Lors d’une soirée typique où tout le monde est à la maison, mon mari — qui aime cuisiner — prépare le dîner, et nous mangeons tous ensemble. Après, nous pourrions regarder un film. Parfois, mon petit ami et ma fille jouent à des jeux vidéo pendant que mon mari et moi travaillons sur nos ordinateurs.
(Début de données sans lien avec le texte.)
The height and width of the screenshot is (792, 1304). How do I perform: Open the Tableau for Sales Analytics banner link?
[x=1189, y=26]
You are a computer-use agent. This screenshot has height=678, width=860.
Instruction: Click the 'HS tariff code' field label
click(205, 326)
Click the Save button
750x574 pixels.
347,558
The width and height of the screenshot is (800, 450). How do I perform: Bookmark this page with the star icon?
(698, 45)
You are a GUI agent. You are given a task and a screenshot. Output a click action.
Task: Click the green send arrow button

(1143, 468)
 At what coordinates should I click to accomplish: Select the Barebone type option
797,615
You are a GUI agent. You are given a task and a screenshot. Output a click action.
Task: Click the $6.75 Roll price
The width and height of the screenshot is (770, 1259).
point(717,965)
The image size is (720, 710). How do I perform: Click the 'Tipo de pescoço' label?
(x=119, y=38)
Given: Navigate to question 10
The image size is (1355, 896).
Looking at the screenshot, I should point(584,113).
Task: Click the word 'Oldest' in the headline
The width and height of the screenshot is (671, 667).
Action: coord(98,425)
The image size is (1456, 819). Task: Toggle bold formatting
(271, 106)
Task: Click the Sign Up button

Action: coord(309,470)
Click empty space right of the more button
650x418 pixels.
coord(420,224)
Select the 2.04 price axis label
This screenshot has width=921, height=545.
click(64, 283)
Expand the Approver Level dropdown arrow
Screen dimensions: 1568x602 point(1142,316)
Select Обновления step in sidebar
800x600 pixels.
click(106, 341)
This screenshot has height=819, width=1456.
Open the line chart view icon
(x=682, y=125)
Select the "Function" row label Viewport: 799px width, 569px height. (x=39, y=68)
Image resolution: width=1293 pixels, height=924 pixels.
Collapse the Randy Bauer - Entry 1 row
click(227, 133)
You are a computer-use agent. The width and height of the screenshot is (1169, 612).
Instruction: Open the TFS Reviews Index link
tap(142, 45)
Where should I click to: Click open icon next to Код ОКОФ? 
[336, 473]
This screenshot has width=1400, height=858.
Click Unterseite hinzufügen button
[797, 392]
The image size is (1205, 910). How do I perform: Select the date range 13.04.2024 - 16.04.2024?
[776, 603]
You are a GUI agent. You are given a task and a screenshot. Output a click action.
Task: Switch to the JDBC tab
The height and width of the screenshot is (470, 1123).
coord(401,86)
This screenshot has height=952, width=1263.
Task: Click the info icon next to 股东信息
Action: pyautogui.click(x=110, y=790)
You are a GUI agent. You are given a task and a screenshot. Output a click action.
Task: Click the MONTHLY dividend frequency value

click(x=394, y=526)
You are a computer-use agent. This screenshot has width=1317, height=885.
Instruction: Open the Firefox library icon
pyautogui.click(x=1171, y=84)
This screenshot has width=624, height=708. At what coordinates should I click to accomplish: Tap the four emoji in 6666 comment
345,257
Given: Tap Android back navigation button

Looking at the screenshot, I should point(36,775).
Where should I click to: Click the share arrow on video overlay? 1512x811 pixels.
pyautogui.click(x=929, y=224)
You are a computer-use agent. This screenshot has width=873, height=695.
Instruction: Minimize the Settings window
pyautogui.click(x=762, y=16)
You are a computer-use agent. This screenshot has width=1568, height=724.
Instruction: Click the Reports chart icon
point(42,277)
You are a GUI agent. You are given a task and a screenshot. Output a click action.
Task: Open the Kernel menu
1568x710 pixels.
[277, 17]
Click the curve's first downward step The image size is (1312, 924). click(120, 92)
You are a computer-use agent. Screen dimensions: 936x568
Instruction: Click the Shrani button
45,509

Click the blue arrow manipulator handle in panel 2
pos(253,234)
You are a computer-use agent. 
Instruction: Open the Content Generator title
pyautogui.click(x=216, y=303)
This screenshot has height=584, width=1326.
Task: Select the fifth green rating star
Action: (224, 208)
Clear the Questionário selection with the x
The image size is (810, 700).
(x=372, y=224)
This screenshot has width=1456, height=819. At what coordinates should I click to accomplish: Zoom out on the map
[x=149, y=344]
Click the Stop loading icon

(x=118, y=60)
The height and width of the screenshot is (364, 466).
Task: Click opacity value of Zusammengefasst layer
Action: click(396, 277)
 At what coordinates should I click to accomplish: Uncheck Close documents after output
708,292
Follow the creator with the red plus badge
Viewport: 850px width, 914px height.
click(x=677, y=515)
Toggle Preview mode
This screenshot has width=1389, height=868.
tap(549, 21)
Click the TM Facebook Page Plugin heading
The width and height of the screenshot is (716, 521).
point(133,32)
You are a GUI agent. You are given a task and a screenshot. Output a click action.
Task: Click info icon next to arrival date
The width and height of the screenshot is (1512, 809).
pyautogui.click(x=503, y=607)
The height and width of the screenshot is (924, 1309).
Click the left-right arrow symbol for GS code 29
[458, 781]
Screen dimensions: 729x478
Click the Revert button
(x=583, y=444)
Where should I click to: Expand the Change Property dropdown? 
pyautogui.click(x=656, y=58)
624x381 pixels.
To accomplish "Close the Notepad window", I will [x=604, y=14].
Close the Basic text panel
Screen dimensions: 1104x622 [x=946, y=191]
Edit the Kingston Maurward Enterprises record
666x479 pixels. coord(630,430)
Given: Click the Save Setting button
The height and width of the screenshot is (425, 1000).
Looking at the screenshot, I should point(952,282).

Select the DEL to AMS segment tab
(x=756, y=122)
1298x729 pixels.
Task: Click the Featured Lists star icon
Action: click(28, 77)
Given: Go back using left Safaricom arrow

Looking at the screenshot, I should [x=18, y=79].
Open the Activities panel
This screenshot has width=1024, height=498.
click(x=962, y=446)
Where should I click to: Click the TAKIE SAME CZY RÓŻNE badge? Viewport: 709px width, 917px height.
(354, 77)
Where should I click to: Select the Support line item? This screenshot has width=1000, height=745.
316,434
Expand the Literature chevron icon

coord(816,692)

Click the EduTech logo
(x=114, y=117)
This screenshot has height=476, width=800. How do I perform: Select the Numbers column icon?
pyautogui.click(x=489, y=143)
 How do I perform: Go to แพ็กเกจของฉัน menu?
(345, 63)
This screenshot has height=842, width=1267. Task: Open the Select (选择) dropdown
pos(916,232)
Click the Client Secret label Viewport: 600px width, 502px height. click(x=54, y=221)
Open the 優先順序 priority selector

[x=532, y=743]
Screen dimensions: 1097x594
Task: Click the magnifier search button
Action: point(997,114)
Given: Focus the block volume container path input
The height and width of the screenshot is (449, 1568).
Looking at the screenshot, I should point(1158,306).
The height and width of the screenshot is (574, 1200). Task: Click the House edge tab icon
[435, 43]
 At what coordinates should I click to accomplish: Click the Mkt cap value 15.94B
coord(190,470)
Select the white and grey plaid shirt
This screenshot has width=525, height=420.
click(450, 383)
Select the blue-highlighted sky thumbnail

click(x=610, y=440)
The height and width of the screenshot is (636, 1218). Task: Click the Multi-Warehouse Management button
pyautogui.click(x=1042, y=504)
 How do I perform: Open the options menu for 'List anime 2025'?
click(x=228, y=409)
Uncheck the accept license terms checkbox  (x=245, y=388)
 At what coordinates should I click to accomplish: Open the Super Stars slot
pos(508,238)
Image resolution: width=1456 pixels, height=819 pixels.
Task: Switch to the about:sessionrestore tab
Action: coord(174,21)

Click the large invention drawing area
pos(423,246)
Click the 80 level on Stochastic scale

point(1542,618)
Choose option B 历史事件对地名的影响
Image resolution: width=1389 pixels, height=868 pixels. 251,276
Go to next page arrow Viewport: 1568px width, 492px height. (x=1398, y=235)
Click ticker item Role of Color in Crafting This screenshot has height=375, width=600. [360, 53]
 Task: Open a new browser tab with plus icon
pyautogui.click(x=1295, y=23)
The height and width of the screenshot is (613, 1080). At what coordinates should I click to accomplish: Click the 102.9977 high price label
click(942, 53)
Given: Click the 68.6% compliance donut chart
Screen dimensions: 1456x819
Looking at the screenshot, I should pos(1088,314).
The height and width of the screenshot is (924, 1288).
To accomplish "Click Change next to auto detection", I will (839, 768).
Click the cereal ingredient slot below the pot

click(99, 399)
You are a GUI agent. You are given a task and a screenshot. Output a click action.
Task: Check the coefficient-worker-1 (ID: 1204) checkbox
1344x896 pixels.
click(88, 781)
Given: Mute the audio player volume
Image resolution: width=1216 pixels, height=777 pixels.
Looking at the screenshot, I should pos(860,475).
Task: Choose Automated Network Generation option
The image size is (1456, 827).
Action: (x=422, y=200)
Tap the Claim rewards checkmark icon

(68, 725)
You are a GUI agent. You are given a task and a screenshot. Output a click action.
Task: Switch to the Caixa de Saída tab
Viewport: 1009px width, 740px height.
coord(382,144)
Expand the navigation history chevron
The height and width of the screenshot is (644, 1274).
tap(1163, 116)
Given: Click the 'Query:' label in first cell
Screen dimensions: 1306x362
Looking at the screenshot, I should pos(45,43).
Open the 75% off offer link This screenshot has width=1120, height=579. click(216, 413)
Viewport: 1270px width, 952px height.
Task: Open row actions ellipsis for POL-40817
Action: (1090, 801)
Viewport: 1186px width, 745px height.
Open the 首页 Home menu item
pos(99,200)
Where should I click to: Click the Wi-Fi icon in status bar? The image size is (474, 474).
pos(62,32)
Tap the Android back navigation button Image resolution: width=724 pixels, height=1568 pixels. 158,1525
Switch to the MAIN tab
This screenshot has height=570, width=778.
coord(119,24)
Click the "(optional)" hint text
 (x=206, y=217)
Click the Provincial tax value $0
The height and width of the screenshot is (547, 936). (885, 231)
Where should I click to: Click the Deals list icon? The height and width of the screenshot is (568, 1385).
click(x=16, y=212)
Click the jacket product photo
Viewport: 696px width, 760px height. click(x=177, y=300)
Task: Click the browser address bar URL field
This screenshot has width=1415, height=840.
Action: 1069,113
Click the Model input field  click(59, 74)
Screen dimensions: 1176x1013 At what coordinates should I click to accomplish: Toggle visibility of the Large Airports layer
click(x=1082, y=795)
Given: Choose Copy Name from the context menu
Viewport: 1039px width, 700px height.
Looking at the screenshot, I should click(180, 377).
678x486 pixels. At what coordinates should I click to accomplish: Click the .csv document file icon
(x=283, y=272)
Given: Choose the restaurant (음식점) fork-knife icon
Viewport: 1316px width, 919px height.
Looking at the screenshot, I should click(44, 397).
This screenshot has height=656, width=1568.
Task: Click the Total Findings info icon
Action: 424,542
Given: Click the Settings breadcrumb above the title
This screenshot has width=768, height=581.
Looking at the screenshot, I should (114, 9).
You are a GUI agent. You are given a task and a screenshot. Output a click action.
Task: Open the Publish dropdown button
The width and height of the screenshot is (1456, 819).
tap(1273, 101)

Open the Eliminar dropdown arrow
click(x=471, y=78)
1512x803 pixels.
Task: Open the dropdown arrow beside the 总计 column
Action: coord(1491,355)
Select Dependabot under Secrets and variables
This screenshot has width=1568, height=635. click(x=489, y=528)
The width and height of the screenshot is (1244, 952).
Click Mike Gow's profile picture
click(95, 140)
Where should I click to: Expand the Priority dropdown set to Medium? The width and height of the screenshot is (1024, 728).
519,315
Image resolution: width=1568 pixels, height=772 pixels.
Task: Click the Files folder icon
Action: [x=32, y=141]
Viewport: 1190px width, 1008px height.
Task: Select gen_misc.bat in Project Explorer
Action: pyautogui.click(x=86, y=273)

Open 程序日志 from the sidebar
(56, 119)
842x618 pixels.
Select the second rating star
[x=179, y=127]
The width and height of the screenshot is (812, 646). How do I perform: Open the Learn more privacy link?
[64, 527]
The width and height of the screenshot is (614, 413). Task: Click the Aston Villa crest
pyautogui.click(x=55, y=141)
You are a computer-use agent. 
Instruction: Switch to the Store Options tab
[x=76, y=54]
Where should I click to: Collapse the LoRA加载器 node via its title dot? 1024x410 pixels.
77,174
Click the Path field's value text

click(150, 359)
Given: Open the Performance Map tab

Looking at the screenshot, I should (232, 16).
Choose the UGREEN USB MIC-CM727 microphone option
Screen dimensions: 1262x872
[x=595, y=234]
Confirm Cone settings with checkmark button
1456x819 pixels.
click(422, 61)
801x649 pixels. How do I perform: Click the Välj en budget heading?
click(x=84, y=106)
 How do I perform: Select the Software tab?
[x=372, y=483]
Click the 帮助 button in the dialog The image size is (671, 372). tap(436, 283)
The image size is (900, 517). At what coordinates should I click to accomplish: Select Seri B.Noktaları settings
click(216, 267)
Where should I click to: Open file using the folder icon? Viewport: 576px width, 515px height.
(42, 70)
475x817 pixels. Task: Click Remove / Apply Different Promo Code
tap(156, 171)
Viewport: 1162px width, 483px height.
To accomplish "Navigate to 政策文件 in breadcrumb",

Parfois, mon petit ami (actuellement étudiant en soins infirmiers) a des devoirs et ma fille lit dans sa chambre, et mon mari et moi nous asseyons et parlons dans le salon. Après que mon mari et ma fille se soient couchés, mon petit ami et moi — les noctambules de la famille – pourrions rester debout et parler, ou simplement nous asseoir ensemble et lire. Tout cela semble si normal, il est difficile de croire que j’ai pensé une fois que c’était impossible.
Quand ma fille parle de mariage homosexuel ou de relations polyamoureuses, elle a toujours l’air perplexe et dit: « Je ne comprends pas pourquoi quelqu’un est en colère à l’idée que les gens soient amoureux et ne blessent personne. »Et j’aspire à un monde où tout le monde est capable de le voir si simplement.